INSTRUCTIONS TO FOLLOW - All of the records should be restated word for word.

···

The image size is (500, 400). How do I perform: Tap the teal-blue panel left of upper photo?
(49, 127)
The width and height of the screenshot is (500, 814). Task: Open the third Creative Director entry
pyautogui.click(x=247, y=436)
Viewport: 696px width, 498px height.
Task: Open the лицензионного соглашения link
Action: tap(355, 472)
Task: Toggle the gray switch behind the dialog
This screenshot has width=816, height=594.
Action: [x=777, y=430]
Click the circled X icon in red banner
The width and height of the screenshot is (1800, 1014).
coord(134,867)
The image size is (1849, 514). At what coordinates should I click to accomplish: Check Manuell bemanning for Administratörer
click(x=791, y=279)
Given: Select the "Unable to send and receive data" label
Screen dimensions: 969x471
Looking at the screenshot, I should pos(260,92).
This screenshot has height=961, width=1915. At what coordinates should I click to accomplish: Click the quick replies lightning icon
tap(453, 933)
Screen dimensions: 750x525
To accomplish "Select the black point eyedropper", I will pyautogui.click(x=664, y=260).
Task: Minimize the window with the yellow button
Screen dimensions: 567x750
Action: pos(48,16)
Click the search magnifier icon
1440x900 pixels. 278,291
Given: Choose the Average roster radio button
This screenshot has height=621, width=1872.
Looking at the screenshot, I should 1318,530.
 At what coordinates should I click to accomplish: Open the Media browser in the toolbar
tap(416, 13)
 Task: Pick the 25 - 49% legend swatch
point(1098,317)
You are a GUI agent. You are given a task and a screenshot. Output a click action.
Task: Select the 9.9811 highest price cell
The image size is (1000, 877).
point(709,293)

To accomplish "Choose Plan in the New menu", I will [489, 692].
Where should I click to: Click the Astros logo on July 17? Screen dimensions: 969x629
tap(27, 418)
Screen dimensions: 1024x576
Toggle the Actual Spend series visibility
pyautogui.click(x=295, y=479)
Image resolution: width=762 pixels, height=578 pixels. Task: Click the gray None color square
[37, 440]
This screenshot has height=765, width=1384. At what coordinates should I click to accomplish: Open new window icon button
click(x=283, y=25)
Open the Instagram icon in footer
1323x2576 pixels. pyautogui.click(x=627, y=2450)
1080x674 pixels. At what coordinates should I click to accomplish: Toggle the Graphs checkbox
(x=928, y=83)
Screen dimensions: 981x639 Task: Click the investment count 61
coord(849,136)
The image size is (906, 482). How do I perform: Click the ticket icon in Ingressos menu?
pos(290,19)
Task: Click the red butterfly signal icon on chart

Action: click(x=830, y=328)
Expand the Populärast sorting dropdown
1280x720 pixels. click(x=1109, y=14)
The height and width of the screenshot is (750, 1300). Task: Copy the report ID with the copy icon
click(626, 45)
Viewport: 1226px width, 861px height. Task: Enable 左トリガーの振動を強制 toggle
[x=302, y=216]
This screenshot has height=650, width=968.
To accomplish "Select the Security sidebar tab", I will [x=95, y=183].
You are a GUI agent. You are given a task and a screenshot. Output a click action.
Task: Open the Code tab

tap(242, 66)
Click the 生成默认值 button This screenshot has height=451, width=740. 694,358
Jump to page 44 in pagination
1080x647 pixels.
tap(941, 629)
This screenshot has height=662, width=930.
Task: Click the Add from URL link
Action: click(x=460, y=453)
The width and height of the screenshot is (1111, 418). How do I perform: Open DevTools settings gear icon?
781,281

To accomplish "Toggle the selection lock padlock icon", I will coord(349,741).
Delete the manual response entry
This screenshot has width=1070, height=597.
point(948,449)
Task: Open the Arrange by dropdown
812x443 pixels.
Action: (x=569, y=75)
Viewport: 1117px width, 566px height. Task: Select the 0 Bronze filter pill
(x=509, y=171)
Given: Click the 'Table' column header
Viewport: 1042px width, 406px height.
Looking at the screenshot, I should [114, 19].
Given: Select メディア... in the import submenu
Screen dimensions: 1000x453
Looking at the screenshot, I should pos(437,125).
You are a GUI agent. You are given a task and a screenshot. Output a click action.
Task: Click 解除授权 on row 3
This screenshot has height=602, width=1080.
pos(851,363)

···

RESPONSE TO THE EXERCISE -
The image size is (500, 400). How do I perform: Tap the teal-blue panel left of upper photo?
(49, 127)
The width and height of the screenshot is (500, 814). Task: Open the third Creative Director entry
pyautogui.click(x=247, y=436)
Viewport: 696px width, 498px height.
Task: Open the лицензионного соглашения link
Action: tap(355, 472)
Task: Toggle the gray switch behind the dialog
This screenshot has width=816, height=594.
Action: [x=777, y=430]
Click the circled X icon in red banner
The width and height of the screenshot is (1800, 1014).
coord(134,867)
The image size is (1849, 514). At what coordinates should I click to accomplish: Check Manuell bemanning for Administratörer
click(x=791, y=279)
Given: Select the "Unable to send and receive data" label
Screen dimensions: 969x471
Looking at the screenshot, I should pos(260,92).
This screenshot has height=961, width=1915. At what coordinates should I click to accomplish: Click the quick replies lightning icon
tap(453, 933)
Screen dimensions: 750x525
To accomplish "Select the black point eyedropper", I will pyautogui.click(x=664, y=260).
Task: Minimize the window with the yellow button
Screen dimensions: 567x750
Action: pos(48,16)
Click the search magnifier icon
1440x900 pixels. 278,291
Given: Choose the Average roster radio button
This screenshot has height=621, width=1872.
Looking at the screenshot, I should 1318,530.
 At what coordinates should I click to accomplish: Open the Media browser in the toolbar
tap(416, 13)
 Task: Pick the 25 - 49% legend swatch
point(1098,317)
You are a GUI agent. You are given a task and a screenshot. Output a click action.
Task: Select the 9.9811 highest price cell
The image size is (1000, 877).
point(709,293)

To accomplish "Choose Plan in the New menu", I will [489, 692].
Where should I click to: Click the Astros logo on July 17? Screen dimensions: 969x629
tap(27, 418)
Screen dimensions: 1024x576
Toggle the Actual Spend series visibility
pyautogui.click(x=295, y=479)
Image resolution: width=762 pixels, height=578 pixels. Task: Click the gray None color square
[37, 440]
This screenshot has height=765, width=1384. At what coordinates should I click to accomplish: Open new window icon button
click(x=283, y=25)
Open the Instagram icon in footer
1323x2576 pixels. pyautogui.click(x=627, y=2450)
1080x674 pixels. At what coordinates should I click to accomplish: Toggle the Graphs checkbox
(x=928, y=83)
Screen dimensions: 981x639 Task: Click the investment count 61
coord(849,136)
The image size is (906, 482). How do I perform: Click the ticket icon in Ingressos menu?
pos(290,19)
Task: Click the red butterfly signal icon on chart

Action: click(x=830, y=328)
Expand the Populärast sorting dropdown
1280x720 pixels. click(x=1109, y=14)
The height and width of the screenshot is (750, 1300). Task: Copy the report ID with the copy icon
click(626, 45)
Viewport: 1226px width, 861px height. Task: Enable 左トリガーの振動を強制 toggle
[x=302, y=216]
This screenshot has height=650, width=968.
To accomplish "Select the Security sidebar tab", I will [x=95, y=183].
You are a GUI agent. You are given a task and a screenshot. Output a click action.
Task: Open the Code tab

tap(242, 66)
Click the 生成默认值 button This screenshot has height=451, width=740. 694,358
Jump to page 44 in pagination
1080x647 pixels.
tap(941, 629)
This screenshot has height=662, width=930.
Task: Click the Add from URL link
Action: click(x=460, y=453)
The width and height of the screenshot is (1111, 418). How do I perform: Open DevTools settings gear icon?
781,281

To accomplish "Toggle the selection lock padlock icon", I will coord(349,741).
Delete the manual response entry
This screenshot has width=1070, height=597.
point(948,449)
Task: Open the Arrange by dropdown
812x443 pixels.
Action: (x=569, y=75)
Viewport: 1117px width, 566px height. Task: Select the 0 Bronze filter pill
(x=509, y=171)
Given: Click the 'Table' column header
Viewport: 1042px width, 406px height.
Looking at the screenshot, I should [114, 19].
Given: Select メディア... in the import submenu
Screen dimensions: 1000x453
Looking at the screenshot, I should pos(437,125).
You are a GUI agent. You are given a task and a screenshot. Output a click action.
Task: Click 解除授权 on row 3
This screenshot has height=602, width=1080.
pos(851,363)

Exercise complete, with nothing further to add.